Не дожидаясь моего ответа, Габби допивает джин-тоник и встает.
— Повторим?
Я киваю, и она отправляется к стойке. Смотрю ей вслед и обдумываю ее слова. Просто поразительно, что такая привлекательная женщина одинока. Мне-то представлялось, что у нее нет отбоя от мужчин.
Габби возвращается с бокалами и ставит один передо мной.
— Ах, Лондон, — говорит она, устраиваясь на своем месте. — Столько народу, и все равно это одно из самых одиноких мест на свете.
— Никогда бы не подумал, что у вас мало знакомых.
— Это почему же? Потому что я женщина?
— Хм, нет, потому что вы очень, э-э… привлекательная.
— А привлекательные люди, по-вашему, не могут страдать от одиночества?
— Откуда ж мне знать.
Габби фыркает и качает головой.
— А вот это не очень привлекательная черта.
— Какая?
— Жалость к себе.
— И вовсе я себя не жалел. Просто констатировал факт.
— Факт или мнение?
— Мнение, основанное на фактических данных.
Она перегибается через стол и пристально смотрит мне в глаза.
— Что ж, тогда каждый остается при своем мнении.
Секунду-другую она не сводит с меня взгляда, зятем откидывается на спинку стула.
— Уильям, вас это не пугает?
— Что?
— Одинокая жизнь.
Не пугает. Ужасает.
— Иногда.
— А меня пугает. И что я могу закончить одинокой старой девой с несколькими десятками кошек да мешком сожалений.
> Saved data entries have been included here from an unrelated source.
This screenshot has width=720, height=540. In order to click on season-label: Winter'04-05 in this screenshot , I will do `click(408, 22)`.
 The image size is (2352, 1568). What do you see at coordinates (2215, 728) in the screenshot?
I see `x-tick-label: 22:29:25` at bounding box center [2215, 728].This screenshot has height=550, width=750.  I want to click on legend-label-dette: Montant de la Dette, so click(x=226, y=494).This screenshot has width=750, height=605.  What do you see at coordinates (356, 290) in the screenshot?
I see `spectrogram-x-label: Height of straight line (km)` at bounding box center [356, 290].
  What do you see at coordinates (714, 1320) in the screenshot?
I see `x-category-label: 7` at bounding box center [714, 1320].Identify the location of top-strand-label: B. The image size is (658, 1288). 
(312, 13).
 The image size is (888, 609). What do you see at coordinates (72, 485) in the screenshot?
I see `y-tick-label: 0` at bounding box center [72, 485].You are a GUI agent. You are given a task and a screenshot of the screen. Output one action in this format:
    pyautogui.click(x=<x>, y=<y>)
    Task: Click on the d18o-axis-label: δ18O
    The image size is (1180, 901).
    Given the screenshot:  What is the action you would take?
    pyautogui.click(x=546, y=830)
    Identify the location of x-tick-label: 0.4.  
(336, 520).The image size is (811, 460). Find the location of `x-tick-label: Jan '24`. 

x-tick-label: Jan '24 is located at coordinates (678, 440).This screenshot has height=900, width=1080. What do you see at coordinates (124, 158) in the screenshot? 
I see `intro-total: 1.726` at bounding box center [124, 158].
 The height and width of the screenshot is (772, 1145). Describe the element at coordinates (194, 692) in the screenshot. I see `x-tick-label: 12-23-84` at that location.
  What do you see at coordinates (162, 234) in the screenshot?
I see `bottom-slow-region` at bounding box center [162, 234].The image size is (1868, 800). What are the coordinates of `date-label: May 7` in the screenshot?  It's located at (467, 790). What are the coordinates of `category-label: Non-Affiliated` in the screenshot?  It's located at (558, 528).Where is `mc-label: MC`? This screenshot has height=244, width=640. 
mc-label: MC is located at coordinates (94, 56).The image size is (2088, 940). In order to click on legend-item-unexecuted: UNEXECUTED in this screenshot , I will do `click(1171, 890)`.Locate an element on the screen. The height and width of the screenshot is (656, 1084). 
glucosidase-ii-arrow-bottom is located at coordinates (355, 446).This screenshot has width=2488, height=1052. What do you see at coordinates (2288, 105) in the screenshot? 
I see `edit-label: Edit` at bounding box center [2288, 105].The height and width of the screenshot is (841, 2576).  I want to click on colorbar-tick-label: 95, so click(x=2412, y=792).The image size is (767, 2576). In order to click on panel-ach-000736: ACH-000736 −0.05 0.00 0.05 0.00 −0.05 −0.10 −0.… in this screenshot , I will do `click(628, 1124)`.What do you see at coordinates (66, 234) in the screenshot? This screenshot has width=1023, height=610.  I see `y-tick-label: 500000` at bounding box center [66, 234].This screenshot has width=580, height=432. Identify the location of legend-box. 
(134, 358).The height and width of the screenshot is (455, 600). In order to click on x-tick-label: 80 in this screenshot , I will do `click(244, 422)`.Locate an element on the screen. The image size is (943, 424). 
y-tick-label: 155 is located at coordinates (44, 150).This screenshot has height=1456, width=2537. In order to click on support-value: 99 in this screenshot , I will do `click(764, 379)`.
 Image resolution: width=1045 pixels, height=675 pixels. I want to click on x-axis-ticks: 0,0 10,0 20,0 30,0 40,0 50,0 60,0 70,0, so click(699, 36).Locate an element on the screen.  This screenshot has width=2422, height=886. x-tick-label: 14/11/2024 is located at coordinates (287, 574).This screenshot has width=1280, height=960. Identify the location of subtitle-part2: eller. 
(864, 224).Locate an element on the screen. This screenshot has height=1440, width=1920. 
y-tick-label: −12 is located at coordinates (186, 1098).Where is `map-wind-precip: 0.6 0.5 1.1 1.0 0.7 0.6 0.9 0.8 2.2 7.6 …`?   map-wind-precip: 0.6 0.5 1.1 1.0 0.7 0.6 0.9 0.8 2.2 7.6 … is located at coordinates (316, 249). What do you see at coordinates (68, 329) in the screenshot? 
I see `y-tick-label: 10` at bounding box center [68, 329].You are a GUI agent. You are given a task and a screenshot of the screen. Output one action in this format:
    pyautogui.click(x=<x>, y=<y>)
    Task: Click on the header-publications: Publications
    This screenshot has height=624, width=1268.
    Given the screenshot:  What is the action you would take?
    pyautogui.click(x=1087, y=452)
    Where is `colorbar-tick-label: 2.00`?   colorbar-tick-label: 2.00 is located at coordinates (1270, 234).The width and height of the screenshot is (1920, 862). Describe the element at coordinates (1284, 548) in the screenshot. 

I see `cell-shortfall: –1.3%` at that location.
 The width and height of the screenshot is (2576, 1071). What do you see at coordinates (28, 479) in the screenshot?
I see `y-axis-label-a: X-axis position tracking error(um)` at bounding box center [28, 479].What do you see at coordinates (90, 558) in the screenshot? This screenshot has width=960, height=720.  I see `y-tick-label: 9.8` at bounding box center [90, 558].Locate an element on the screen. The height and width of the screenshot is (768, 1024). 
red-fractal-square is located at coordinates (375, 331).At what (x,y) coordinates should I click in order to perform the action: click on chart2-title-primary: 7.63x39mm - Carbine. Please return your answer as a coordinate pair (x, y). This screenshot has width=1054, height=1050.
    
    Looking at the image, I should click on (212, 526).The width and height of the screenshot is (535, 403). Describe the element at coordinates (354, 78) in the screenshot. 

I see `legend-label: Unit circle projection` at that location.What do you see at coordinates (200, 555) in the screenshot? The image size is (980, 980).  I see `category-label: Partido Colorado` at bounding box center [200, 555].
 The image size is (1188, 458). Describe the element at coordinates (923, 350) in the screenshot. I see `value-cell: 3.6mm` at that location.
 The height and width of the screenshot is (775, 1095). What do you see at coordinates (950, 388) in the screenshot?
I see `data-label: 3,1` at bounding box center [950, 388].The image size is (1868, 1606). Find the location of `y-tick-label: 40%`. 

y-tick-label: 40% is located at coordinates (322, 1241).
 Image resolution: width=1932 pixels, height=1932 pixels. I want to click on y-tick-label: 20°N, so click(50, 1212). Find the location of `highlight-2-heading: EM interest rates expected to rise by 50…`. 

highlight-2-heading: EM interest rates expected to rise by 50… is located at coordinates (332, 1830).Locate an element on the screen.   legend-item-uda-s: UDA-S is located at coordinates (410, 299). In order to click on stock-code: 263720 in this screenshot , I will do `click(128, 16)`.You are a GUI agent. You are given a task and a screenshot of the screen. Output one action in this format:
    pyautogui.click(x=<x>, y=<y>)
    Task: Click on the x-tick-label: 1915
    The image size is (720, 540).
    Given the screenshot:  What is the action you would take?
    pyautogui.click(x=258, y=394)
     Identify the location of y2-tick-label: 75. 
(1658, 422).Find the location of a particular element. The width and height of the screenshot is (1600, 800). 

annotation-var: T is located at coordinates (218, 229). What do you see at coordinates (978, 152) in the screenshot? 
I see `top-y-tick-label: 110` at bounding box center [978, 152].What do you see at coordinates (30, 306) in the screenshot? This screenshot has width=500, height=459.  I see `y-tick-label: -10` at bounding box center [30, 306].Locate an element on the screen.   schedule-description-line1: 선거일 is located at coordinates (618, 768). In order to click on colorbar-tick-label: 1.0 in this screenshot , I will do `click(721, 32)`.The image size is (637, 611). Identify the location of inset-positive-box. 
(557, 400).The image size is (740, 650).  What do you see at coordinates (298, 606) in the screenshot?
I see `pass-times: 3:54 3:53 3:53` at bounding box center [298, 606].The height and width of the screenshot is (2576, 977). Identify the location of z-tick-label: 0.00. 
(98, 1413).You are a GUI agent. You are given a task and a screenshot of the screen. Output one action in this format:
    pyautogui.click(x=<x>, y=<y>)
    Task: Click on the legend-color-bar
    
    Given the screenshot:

Может, у нее действительно наболело, а может, на мне уже сказывается воздействие джина, но внезапно я ощущаю душевное родство с Габби. Несмотря на астрономическую разницу в физической привлекательности, похоже, общего у нас гораздо больше, чем казалось сначала.
— Одиночество, — отзываюсь я тихим голосом, — это худшая разновидность бедности.
— Какая глубокая мысль! Кто это сказал?
— Я.
— На основании собственного опыта?
Понятия не имею, с какой стати изливать душу практически незнакомому человеку. Наверное, в силу необходимости: мне столь редко выдается возможность обсудить с кем-либо дела сердечные, что сейчас я просто не могу позволить себе упустить ее.
— Семьи у меня нет, близких друзей совсем немного, — отвечаю я.
— Мне это знакомо.
— Ваша семья…
— Мои родители умерли. — перебивает меня Габби. — Мамы не стало, когда мне было одиннадцать, а отца — когда я училась в университете.
— Мне очень жаль.
Она чуть склоняет голову и закусывает губу. Мне так хотелось бы протянуть руку и ободряюще сжать ей ладонь, однако даже два бокала джина не способны вселить в меня достаточно смелости. Вдруг мне вспоминается мудрый совет Розы после неудачного телефонного разговора с Норой Хендерсон. В подобных ситуациях лучше слушать, чем говорить.
— Расскажите о них.
— О ком?
— О ваших родителях.
К моему облегчению лицо Габби проясняется, и я мысленно благодарю Розу. Странное дело, я внезапно ощущаю укол вины за то, что выпиваю с другой женщиной.